In una recente lettera scritta dalla sua cella del Penitenziario generale di Mecca dove è stato detenuto per circa un anno, al Nukhaifi si rivolge al Principe Saudita Bin Salman:

I have been delighted to hear your speeches and media interviews in which you call for freedom of expression and respect for human rights, which is what we are calling for and share your wish to achieve….I am writing to you about them from a place of detention, where I being detained because of calling for these things.

Sono contento di ascoltare i tuoi discorsi e le interviste ai media dove parli di libertà di espressione e rispetto dei diritti umani, che è esattamente quello che vogliamo e speriamo che tu riesca a ottenerlo… Te ne sto parlando da un luogo di detenzione, dove sono imprigionato perché ho richiesto queste stesse cose.

Al Nukhaifi aveva richiesto delle ampie riforme nel sistema giudiziario del Regno, nel ruolo della legge e nei meccanismi per la partecipazione politica.

Operatori media nigeriani accusati di cybercrimini

Il primo marzo, una corte federale di Abuja ha citato in giudizio i fratelli giornalisti Timothy e Daniel Elombah [it] del sito di notizie indipendente Elombah per accuse di cybercrimine e terrorismo. Il sito riporta di Boko Haram e di accuse di corruzione nelle parti alte del governo.

Utente cinese accusa un impiegato del supporto tecnico di Apple di avergli rubato dati e password

Il China Digital Times ha pubblicato delle accuse di un utente di Weibo che afferma che i suoi dati sono stati rubati da un impiegato del supporto tecnico di Apple. Il report è emerso subito dopo le operazioni di cessione della Apple dei suoi server nel territorio cinese alla società di stato Guizhou Cloud Big Data.

Secondo le accuse, l’impiegato è entrato e ha manomesso molti account online privati dell’utente. La Apple ha poi affermato di aver licenziato l’impiegato, ma non può fornire maggiori dettagli sulla sicurezza dei dati degli utenti o dei loro account Icloud per motivi di riservatezza. Il China Digital Times non è in grado di verificare in maniera indipendente le accuse.

Su Weibo l’utente ha scritto: “Hanno licenziato l’impiegato velocemente, ma non sanno ancora quante informazioni personali e dati sono stati rubati e diffusi. Gli utenti Apple devono stare molto attenti!”

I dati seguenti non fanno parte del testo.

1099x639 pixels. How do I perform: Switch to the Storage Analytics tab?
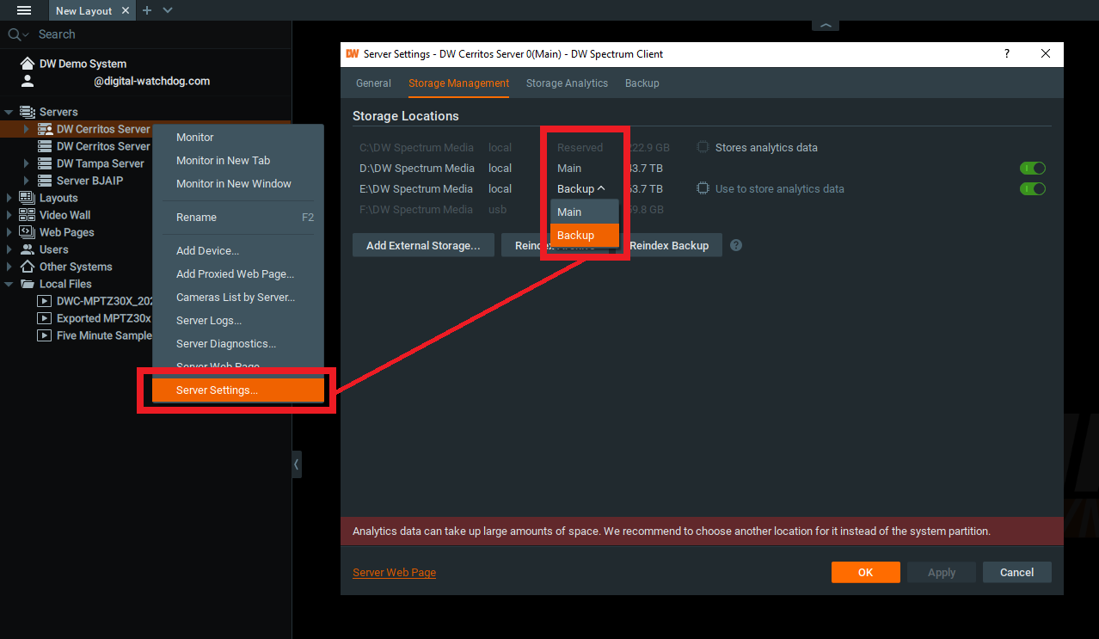pos(567,83)
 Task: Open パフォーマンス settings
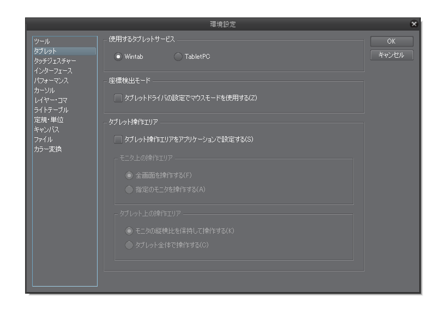pyautogui.click(x=51, y=81)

L’Iran sta strangolando Telegram?

Al picco delle ondate di protesta in Iran scoppiate questo inverno, c’è stato un divieto temporaneo di Telegram dal 30 dicembre 2017 al 13 gennaio 2018. Nuove prove tecniche dell'Università di Tehran e di Open Observatory of Network Interference suggeriscono che le autorità stiano continuando a limitare l’uso dell’applicazione anche dopo che il divieto è stato tolto.

Gli utenti di Twitter bloccati portano Trump in tribunale

Un gruppo di cittadini statunitensi che sono stati bloccati dal Presidente Donald Trump su Twitter ha presentato un'istanza accusandolo di violazione della libertà di espressione in luogo pubblico. Rappresentati dal Knight First Amendment Institute della Columbia University, i ricorrenti affermano che bloccando centinaia di cittadini, che ora non possono rispondere pubblicamente ai suoi tweet, Trump sta in effetti restringendo il loro primo emendamento dei diritti. Il caso tratterà argomenti spinosi che circondano il trattamento dei discorsi online di ufficiali pubblici e l’ordinanza della libertà di espressione su piattaforme internet di proprietà privata.